As a mental health professional, a therapist, and a licensed clinical social worker, I have spent my entire career working with people with physical, emotional and developmental disabilities, people with drug and alcohol problems, and abused and neglected children, including those placed in foster care by DCFS. So often, when people hear what I do for a living, they say things like, “That’s wonderful; we need more people like that,” or “Thank goodness there are people like you who do that kind of work.” Unfortunately, if the currently proposed Illinois budget is passed, there will be a lot fewer people doing the work I do.

For example, the Department of Children and Family Services is facing a 50 percent budget cut if the current plan passes, which would result in cutting services to thousands of abused and neglected children across the state. One of the services slated for elimination is the Integrated Assessment Program.

The IA Program is a team of licensed mental health professionals who conduct clinical, comprehensive, individual and family assessments for each member of a family whose children are placed in foster care. Our Integrated Assessments examine physical, psychological, developmental and environmental factors to more quickly determine what families need in order to parent their children safely and effectively, and how best to provide them with such assistance. We are the first state in the nation to implement such an approach, and other states are looking to Illinois as a national model of assessment in the field of child welfare because of the success of the Integrated Assessment Program.

Disbanding the IA Program would result in Illinois losing substantial federal funding for child welfare services, risking noncompliance with federal directives, failing to comply with consent decrees, and violating our own state law (20 ILCS 505/5.25), which mandates that a mental health assessment/integrated assessment be completed for all children who are taken into protective custody.

Finally, a wealth of empirical evidence shows that prompt assessment and early intervention bring many tangible benefits to a child welfare population: reduced time in foster care; faster achievement of the permanency goal in the child’s best interest; and greater success in treating multiple problems ranging from developmental delays to psychological trauma. Eliminating these benefits would, of course, mean reassuming all the costs of prolonged foster care, delayed permanency and belated treatment. These are significant costs, in both financial and human terms.

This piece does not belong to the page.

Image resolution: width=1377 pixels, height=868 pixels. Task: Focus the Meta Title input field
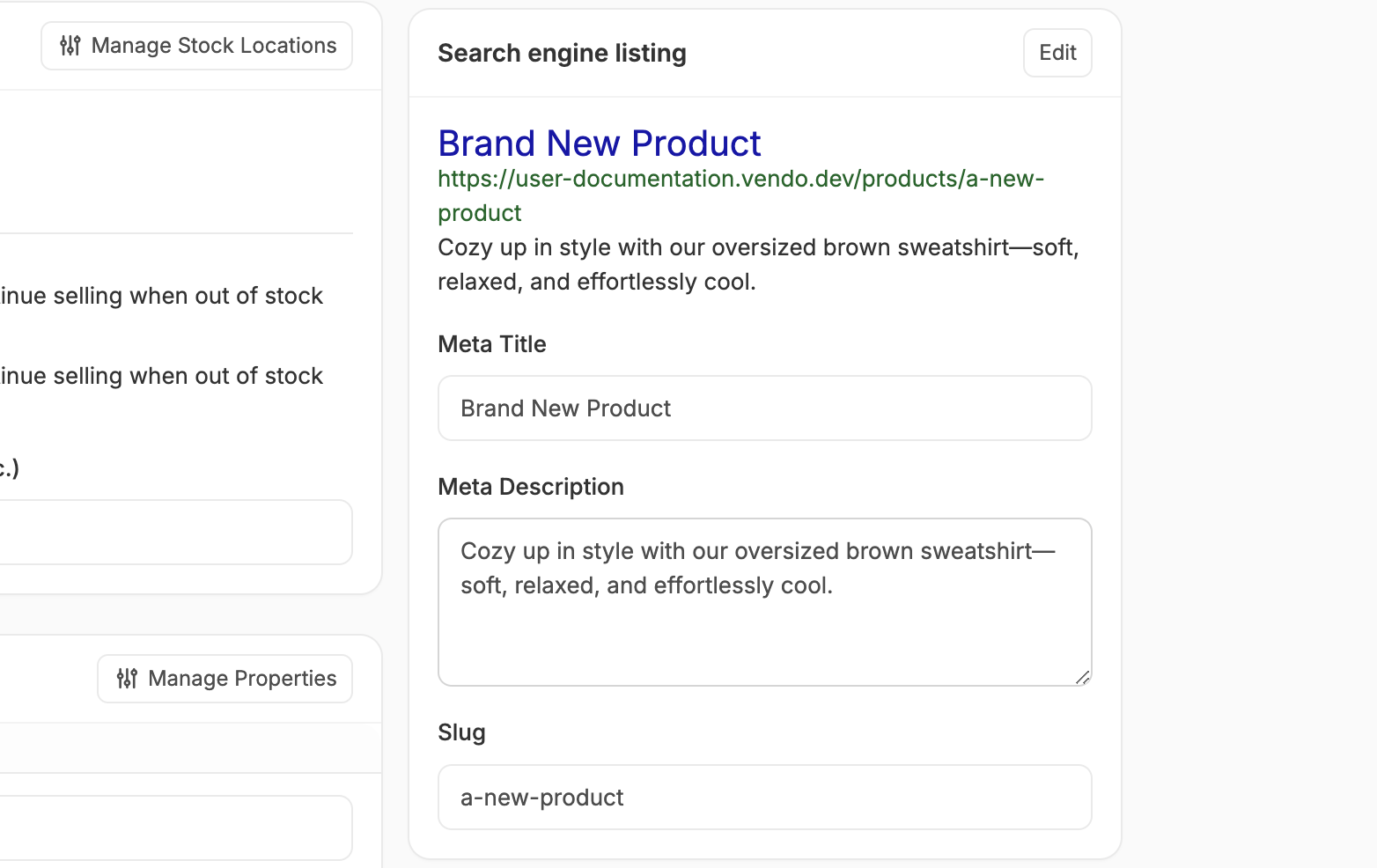tap(764, 408)
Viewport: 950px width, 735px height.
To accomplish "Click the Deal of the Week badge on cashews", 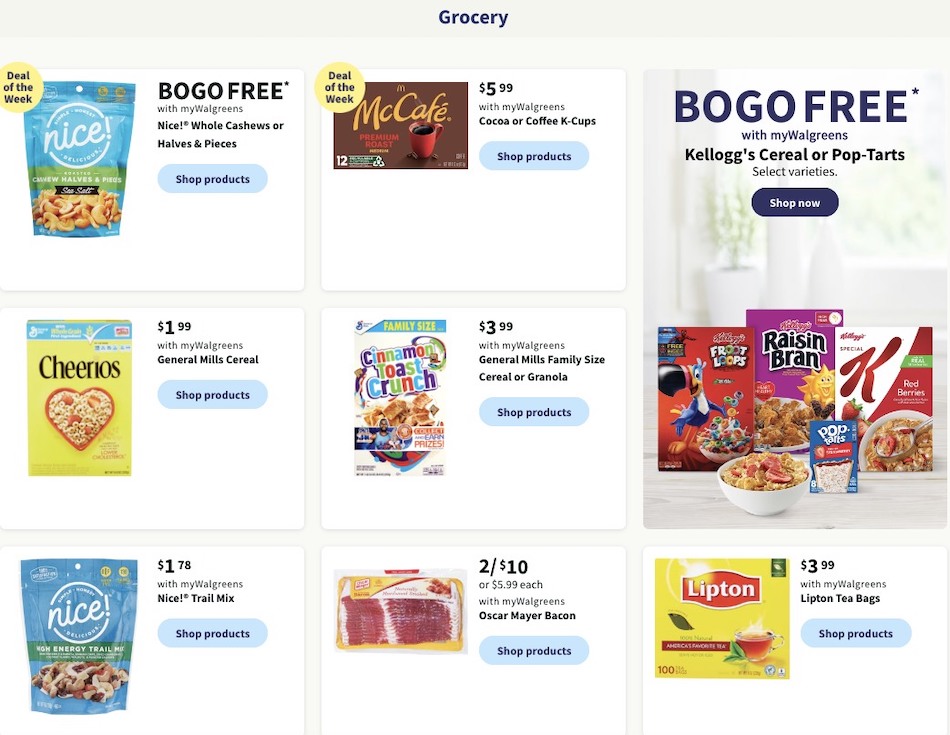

It would, in short, be a tragic failure not to fund a program which has already begun to deliver on the promise of an effective, front-end assessment for every family entering the child welfare system.

I urge you to support full funding of the budget Gov. Quinn submitted and not allow Illinois’ most vulnerable citizens, including children, to fall victim to state budget cuts. On behalf of myself, my professional colleagues in the various helping professions, and the children and families we serve, thank you so much! Every voice counts.